Licenciado en Geografía e Historia

De la Conjura de Zamora a la Concordia de Villafáfila

La historia confirma que para la política siempre hay que tener buenas tragaderas

06.10.2016 | 00:16
De la Conjura de Zamora a la Concordia de Villafáfila

Sabíamos que Castilla era tierra de "cantos y santos" y no tanto de conjuraciones, como la que se tramó para "inutilizar" recientemente al último líder político de primarias. Pero la tierra castellana ya fue testigo de muchas maquinaciones para darle al contrario el matarile, real o virtual. Si de lo segundo hablamos, recordemos la famosa "Farsa de Ávila" (1465) donde se hace un destronamiento simbólico-burlesco, por parte de nobles levantiscos, sobre un muñeco con la efigie real (Enrique IV) lanzando todo tipo de improperios y maldiciones: "Muere puto!", se llegó a oír en medio de la astracanada pública. Al débil monarca ya le habían zarandeado bastante y no pararon hasta quitar la silla y la vida a su valido don Álvaro de Luna: amigo y puede que amante del rey (displásico eunucoide, en palabras del doctor Marañón). No hace falta aclarar que en todo el proceso tragicómico del que hablamos brillaron por su ausencia los intereses generales del bien común frente a los particulares y nobiliarios.
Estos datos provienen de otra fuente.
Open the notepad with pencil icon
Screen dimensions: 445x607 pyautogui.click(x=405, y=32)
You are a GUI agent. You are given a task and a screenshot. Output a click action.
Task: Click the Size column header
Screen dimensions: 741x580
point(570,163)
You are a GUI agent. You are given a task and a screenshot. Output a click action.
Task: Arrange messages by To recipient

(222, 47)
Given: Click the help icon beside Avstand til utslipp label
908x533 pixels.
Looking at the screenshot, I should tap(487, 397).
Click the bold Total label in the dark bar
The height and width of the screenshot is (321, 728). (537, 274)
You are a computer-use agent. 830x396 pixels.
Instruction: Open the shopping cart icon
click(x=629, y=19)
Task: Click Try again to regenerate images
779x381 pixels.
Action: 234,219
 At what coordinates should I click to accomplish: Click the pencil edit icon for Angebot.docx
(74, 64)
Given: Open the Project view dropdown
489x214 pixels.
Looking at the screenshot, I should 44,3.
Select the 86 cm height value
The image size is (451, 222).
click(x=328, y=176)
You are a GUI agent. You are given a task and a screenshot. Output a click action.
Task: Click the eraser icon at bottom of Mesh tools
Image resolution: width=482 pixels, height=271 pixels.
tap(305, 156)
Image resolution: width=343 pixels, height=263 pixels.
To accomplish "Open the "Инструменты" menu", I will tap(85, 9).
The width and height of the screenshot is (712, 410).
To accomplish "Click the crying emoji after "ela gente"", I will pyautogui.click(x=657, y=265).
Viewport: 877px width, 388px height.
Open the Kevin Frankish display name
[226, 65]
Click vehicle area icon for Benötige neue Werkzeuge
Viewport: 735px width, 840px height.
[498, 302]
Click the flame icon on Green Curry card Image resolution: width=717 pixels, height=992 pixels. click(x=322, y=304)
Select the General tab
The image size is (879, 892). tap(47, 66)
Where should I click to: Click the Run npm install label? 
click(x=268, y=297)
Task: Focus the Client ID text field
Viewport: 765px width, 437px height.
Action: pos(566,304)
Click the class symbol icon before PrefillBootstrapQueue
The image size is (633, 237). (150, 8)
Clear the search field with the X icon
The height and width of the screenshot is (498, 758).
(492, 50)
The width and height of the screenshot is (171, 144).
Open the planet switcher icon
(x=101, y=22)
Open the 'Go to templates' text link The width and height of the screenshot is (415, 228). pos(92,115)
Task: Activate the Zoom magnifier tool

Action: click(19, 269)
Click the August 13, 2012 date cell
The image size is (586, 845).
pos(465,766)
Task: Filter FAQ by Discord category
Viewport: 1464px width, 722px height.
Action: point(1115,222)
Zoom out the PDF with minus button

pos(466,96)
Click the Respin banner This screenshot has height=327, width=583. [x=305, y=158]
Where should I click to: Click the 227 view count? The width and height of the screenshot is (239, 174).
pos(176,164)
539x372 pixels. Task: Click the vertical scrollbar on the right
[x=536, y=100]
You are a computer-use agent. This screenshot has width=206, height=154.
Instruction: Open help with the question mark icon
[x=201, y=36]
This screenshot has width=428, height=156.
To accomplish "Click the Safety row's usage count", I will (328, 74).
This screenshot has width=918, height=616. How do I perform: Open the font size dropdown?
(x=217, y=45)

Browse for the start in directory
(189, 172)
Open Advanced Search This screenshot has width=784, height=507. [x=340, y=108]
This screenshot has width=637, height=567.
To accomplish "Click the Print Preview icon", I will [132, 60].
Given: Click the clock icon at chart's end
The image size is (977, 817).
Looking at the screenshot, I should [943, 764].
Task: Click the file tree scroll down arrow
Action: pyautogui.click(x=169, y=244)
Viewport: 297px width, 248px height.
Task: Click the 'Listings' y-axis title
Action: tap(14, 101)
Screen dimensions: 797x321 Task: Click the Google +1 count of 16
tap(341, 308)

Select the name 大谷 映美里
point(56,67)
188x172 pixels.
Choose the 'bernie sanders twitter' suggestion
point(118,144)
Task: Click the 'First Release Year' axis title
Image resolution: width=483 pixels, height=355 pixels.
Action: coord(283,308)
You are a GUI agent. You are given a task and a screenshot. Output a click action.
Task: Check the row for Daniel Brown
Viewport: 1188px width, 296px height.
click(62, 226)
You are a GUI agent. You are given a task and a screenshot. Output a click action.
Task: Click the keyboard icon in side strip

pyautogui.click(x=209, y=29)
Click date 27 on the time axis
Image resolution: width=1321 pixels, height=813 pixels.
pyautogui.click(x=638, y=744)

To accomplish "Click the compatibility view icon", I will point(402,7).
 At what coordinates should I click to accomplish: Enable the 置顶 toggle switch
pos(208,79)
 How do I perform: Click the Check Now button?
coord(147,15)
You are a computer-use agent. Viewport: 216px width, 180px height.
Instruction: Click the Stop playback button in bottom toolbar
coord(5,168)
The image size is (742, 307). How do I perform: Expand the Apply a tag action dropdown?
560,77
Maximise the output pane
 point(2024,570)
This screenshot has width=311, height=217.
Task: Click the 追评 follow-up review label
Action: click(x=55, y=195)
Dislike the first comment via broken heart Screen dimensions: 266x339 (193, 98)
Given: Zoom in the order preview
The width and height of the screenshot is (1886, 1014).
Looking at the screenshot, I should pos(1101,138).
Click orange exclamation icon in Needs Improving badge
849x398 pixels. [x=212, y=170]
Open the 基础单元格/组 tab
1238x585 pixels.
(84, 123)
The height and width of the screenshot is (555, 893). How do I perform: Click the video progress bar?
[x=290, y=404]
Ahora que Toro está de "bendita" actualidad con la magnífica muestra de AQVA, conviene recordar, al hilo de destronamientos, que allí fue a parar, desterrado, el conde duque de Olivares, aquel brioso jinete, retratado por Velázquez y descrito también en su auge y caída por Marañón. El conde tuvo la mala suerte de andar sobrado de poder, de rivales (Richelieu) y no digamos de enemigos que fueron los que le mandaron con viento fresco a la villa de "los templos y huertos" para purgar sus culpas y redimir los pecados... políticos, que acabaron por llevarle a la tumba.

Menos traumático fue otro hecho en 1506, conocido como la "Concordia de Villafáfila": Por caminos donde un servidor, de niño anduvo corriendo perdices y buscando nidos de patos, se encontraron Fernando el Católico y su yerno Felipe el Hermoso, para "inutilizar" como reina a Juana La Loca. Felipe se haría cargo del gobierno de Castilla y Fernando se retiraba a sus dominios de Aragón. La Concordia (bonito nombre) fue ratificada al día siguiente en Benavente. Felipe el Hermoso - podía haber pasado también a la historia como " el breve"- no tardó en morir después del sofocón tras una cacería. Y breve le hubiera gustado reinar al malhadado Enrique IV que antes de morir envenenado ya dejó dicho, "Naciera yo de un labrador y fuera fraile de Abrojo (mejor) que rey de Castilla". Un trucha envenenada confirmó los malos augurios y peores pesares que le atormentaron.

Para la política siempre hay que tener buenas tragaderas.

Aunque a la larga... da igual si en vez de encontrarte la perla en la ostra te sirven una trucha que te comes con el anzuelo dentro.

En Villafáfila no hay truchas sino carpas. Se ignora si los mencionados magnates celebraron con ellas o con marisco de pocilga la firma de La Concordia. Lo que seguro no faltó fue vino de Toro.